Stored items
*** Block opens ***

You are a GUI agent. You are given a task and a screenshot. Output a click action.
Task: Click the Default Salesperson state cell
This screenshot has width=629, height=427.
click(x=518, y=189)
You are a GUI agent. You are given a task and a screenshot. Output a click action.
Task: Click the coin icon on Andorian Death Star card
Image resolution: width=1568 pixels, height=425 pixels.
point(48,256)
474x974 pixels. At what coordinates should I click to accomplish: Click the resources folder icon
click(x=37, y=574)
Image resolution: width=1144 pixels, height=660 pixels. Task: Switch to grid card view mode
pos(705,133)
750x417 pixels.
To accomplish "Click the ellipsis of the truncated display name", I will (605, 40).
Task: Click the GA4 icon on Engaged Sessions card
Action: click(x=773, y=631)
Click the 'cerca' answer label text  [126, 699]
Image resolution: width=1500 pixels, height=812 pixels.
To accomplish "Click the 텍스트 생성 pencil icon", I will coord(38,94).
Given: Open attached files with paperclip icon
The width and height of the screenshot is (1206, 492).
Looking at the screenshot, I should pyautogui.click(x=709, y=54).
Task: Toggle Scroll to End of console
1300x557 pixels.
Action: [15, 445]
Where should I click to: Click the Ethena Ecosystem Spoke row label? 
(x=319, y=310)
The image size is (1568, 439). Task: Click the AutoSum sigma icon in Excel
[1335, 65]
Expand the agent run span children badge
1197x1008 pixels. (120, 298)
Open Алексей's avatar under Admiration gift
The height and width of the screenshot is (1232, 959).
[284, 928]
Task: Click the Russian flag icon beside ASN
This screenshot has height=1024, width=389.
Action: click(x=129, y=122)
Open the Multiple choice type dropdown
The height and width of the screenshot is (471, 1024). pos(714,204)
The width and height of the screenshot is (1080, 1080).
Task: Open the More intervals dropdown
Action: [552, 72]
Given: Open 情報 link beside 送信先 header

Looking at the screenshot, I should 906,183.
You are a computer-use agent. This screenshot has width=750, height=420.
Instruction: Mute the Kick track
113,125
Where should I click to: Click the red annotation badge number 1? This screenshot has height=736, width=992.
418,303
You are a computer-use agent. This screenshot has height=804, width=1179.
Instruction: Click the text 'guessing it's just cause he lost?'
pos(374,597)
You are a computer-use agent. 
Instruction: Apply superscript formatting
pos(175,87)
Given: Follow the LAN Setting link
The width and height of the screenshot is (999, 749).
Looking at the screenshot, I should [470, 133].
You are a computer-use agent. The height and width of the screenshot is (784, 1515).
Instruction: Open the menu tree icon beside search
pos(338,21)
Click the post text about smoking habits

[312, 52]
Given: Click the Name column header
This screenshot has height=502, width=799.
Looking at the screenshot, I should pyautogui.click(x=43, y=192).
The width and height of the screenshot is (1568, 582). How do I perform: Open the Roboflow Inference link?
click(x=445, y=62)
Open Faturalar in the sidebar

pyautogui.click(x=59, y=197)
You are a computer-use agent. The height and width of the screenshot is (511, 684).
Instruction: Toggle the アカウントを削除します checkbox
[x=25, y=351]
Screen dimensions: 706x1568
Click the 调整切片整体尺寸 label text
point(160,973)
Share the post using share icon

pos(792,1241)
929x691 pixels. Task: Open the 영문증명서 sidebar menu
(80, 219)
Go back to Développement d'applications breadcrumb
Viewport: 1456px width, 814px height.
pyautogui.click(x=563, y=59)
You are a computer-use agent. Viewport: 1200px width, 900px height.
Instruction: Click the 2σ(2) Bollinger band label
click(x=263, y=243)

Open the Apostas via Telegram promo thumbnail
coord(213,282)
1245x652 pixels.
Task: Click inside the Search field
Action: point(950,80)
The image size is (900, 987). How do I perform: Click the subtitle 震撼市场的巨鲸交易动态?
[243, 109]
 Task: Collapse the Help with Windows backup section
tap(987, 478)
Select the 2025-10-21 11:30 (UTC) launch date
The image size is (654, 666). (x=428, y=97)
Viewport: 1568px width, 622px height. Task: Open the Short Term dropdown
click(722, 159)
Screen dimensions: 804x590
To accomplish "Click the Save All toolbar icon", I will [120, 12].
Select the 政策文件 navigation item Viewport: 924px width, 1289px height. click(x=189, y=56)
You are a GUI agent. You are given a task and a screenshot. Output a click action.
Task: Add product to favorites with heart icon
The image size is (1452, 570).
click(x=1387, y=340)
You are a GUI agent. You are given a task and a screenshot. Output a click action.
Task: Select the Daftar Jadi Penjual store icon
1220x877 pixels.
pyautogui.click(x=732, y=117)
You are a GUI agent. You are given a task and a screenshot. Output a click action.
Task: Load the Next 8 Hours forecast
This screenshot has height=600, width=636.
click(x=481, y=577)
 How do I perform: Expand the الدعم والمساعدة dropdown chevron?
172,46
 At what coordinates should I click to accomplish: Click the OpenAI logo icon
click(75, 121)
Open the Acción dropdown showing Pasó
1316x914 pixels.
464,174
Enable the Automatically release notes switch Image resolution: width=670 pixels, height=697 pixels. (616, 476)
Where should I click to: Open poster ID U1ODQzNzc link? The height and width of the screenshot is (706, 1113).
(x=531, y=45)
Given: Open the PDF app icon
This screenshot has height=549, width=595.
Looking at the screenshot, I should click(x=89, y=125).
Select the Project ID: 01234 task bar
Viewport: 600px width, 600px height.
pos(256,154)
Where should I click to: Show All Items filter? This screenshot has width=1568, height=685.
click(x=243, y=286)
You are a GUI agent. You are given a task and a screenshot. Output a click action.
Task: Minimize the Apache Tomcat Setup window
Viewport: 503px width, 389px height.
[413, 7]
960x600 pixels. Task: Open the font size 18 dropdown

*** Block closes ***

● Exercise instructions: Give the number of lines in the entries that hold the string "dimensions", and add nothing else.

● Response: 2